De lus stopt pas als counter voorbij end is gegaan. Als counter gelijk is aan end, herhaalt de lus zich. De vergelijking die bepaalt of het blok moet worden uitgevoerd, is counter<= end als step positief en counter>= end als step dit negatief is.

Als u de waarde van counter wijzigt terwijl u zich in een lus bevindt, kan het lastiger zijn om uw code te lezen en fouten op te sporen. Het wijzigen van de waarde van start, endof step heeft geen invloed op de iteratiewaarden die zijn bepaald toen de lus voor het eerst werd ingevoerd.

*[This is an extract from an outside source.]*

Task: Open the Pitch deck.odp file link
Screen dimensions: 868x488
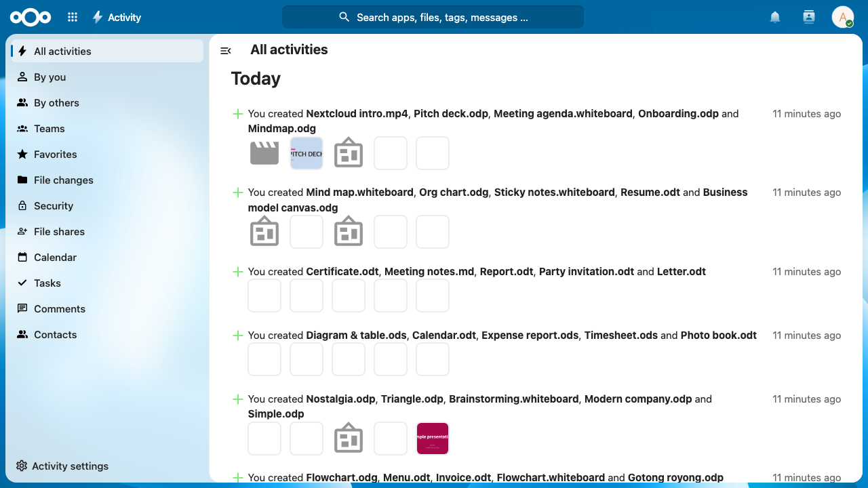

Als u lussen nestelt, geeft de compiler een foutmelding als deze de Next instructie van een buitenste nestniveau tegenkomt vóór de Next instructie van een binnenste niveau. De compiler kan deze overlappende fout echter alleen detecteren als u counter in elke Next verklaring opgeeft.

Stapargument

De waarde van step kan positief of negatief zijn. Deze parameter bepaalt lusverwerking volgens de volgende tabel:

Stapwaarde Lus wordt uitgevoerd als
Positief of nul counter <= end
Negatief counter >= end

De standaardwaarde van step is 1.

Tegenargument

In de volgende tabel wordt aangegeven of counter een nieuwe lokale variabele definieert die van toepassing is op de hele For…Next lus. Deze bepaling is afhankelijk van of datatype aanwezig is en of counter al is gedefinieerd.

Is datatype aanwezig? Is counter al gedefinieerd? Resultaat (of counter er een nieuwe lokale variabele wordt gedefinieerd die is gericht op de hele For...Next lus)
Nee. Ja Nee, omdat counter dit al is gedefinieerd. Als het bereik van counter niet lokaal is voor de procedure, ontstaat er een compile-tijd waarschuwing.
Nee. Nee. Ja. Het gegevenstype wordt afgeleid van de start, end en step expressies. Zie Option Infer Statement en Local Type Inference voor informatie over typedeductie.
Ja Ja Ja, maar alleen als de bestaande counter variabele buiten de procedure is gedefinieerd. Die variabele blijft gescheiden. Als het bereik van de bestaande counter variabele lokaal is voor de procedure, treedt er een compilatietijdfout op.
Ja Nee. Ja.

Het gegevenstype bepaalt counter het type iteratie, dat een van de volgende typen moet zijn:

  • Een Byte, SByte, UShort, Short, UInteger, Integer, ULong, Long, Decimal, Single, of Double.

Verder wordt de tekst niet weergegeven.